Источник:
####################

Акации южный акцент

Владимир Пучков


Я – газетчик, родился в 1950-м, живу в причерноморском городе Николаеве. Когда-то здесь был штаб Черноморского флота, двести лет строились военные корабли, поэтому город всегда был закрыт от посторонних глаз и жил под пристальным прищуром ГБ.

Сызмальства я писал стихи и долго ходил в разряде «молодых, подающих надежды». Дебютировал ещё в начале 70-х в московском журнале «Юность», печатался в журналах, но первую книжку – мучительную, искорёженную киевскими редакторами – издал только к тридцати. По ней с «перестроечным призывом» в 1987 году оказался членом Союза писателей СССР. Вожделенный красный билет позволял проходить в закрома книжных лавок в Москве и Киеве, где обслуживали только членов СП, и выходить оттуда с грузом хороших книг, что в те годы было счастьем. Других благ от членства в «писательском профсоюзе» не имел и старался не иметь дела с этой конторой. Недавно прочитал у молодой киевской поэтессы Татьяны Аиновой строки о знаменитом доме «Спилки письменников Украины»: «Самый желто-бликитный из жёлтых домов». Порадовался: точно.

Пишу мало, однако несколько книжек издал: три – ещё при СССР, две вышли уже в новой стране, где мне однажды довелось проснуться. Последняя – «Штрафная роща», издана в Николаеве в 2005 и отмечена всеукраинской литературной премией имени Николая Ушакова. Для русскоязычного поэта в Украине – это высшая профессиональная награда.

Рад оказаться в ставропольском интернет-альманахе. Мы живём практически на одной широте: вы на 45-ой параллели, я – на 47-ой. Всего две ступеньки. В доисторические советские времена, выполняя разнарядку по «дружбе народов», Николаевская область официально дружила со Ставропольем: социалистически соревновалась, обменивалась делегациями в вышиванках и кокошниках. К сожалению, мне в этих поездках участвовать не пофартило ни разу (а банкеты в колхозах-миллионерах, говорят, были славные, да и в национальных регионах тогда войн не было, а было сплошное кавказское гостеприимство, партийное братство и коньяк рекой!). Пусть же компенсацией для меня станет виртуальное посещение Ставрополья. Спасибо за приглашение!

####################

Фрагменты данных:
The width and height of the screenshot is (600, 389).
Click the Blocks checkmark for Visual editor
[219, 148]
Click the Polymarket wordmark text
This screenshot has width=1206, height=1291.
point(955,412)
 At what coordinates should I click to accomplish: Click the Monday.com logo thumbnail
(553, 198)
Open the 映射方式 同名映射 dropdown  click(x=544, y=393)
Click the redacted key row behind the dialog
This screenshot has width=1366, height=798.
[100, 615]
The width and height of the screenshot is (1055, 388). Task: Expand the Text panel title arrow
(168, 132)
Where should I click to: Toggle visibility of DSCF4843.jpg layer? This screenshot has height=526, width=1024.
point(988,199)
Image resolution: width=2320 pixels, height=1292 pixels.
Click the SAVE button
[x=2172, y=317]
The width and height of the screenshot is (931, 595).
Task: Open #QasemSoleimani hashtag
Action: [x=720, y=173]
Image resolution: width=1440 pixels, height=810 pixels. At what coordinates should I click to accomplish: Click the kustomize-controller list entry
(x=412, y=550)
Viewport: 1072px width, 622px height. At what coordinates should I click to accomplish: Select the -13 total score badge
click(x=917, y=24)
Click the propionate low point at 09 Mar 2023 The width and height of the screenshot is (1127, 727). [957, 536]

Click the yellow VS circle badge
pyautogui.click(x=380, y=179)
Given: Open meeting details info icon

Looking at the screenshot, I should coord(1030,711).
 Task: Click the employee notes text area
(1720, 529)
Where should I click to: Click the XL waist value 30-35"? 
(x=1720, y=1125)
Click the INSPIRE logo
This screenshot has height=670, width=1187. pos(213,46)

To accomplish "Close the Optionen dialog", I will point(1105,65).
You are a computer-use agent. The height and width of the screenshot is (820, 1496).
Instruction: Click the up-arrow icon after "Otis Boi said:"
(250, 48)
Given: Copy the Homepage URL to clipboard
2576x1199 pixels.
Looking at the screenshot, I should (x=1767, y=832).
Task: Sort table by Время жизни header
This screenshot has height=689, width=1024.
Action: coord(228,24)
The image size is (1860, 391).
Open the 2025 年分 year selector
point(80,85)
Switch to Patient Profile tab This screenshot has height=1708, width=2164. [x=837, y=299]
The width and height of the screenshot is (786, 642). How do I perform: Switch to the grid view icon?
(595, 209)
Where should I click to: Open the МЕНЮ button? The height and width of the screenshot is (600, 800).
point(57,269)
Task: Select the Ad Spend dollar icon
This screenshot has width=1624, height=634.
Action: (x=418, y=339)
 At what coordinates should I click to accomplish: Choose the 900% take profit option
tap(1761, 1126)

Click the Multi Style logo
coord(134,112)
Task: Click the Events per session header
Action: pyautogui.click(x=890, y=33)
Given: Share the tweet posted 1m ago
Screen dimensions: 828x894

####################

Задания:
[a] Выпишите дословно отрывок из автобиографической заметки. Начните со слов "Пишу мало, однако" и закончите словами "высшая профессиональная награда.".
[b] Оформите нумерованным списком строки записей начиная со строки, где есть "Click the Polymarket wordmark text", и по строку с "Looking at the screenshot, I should (x=1767, y=832)." включительно. Пустые строки в список не включайте.

Ответы:
[a]
Пишу мало, однако несколько книжек издал: три – ещё при СССР, две вышли уже в новой стране, где мне однажды довелось проснуться. Последняя – «Штрафная роща», издана в Николаеве в 2005 и отмечена всеукраинской литературной премией имени Николая Ушакова. Для русскоязычного поэта в Украине – это высшая профессиональная награда.

[b]
1. Click the Polymarket wordmark text
2. This screenshot has width=1206, height=1291.
3. point(955,412)
4.  At what coordinates should I click to accomplish: Click the Monday.com logo thumbnail
5. (553, 198)
6. Open the 映射方式 同名映射 dropdown  click(x=544, y=393)
7. Click the redacted key row behind the dialog
8. This screenshot has width=1366, height=798.
9. [100, 615]
10. The width and height of the screenshot is (1055, 388). Task: Expand the Text panel title arrow
11. (168, 132)
12. Where should I click to: Toggle visibility of DSCF4843.jpg layer? This screenshot has height=526, width=1024.
13. point(988,199)
14. Image resolution: width=2320 pixels, height=1292 pixels.
15. Click the SAVE button
16. [x=2172, y=317]
17. The width and height of the screenshot is (931, 595).
18. Task: Open #QasemSoleimani hashtag
19. Action: [x=720, y=173]
20. Image resolution: width=1440 pixels, height=810 pixels. At what coordinates should I click to accomplish: Click the kustomize-controller list entry
21. (x=412, y=550)
22. Viewport: 1072px width, 622px height. At what coordinates should I click to accomplish: Select the -13 total score badge
23. click(x=917, y=24)
24. Click the propionate low point at 09 Mar 2023 The width and height of the screenshot is (1127, 727). [957, 536]
25. Click the yellow VS circle badge
26. pyautogui.click(x=380, y=179)
27. Given: Open meeting details info icon
28. Looking at the screenshot, I should coord(1030,711).
29.  Task: Click the employee notes text area
30. (1720, 529)
31. Where should I click to: Click the XL waist value 30-35"? 
32. (x=1720, y=1125)
33. Click the INSPIRE logo
34. This screenshot has height=670, width=1187. pos(213,46)
35. To accomplish "Close the Optionen dialog", I will point(1105,65).
36. You are a computer-use agent. The height and width of the screenshot is (820, 1496).
37. Instruction: Click the up-arrow icon after "Otis Boi said:"
38. (250, 48)
39. Given: Copy the Homepage URL to clipboard
40. 2576x1199 pixels.
41. Looking at the screenshot, I should (x=1767, y=832).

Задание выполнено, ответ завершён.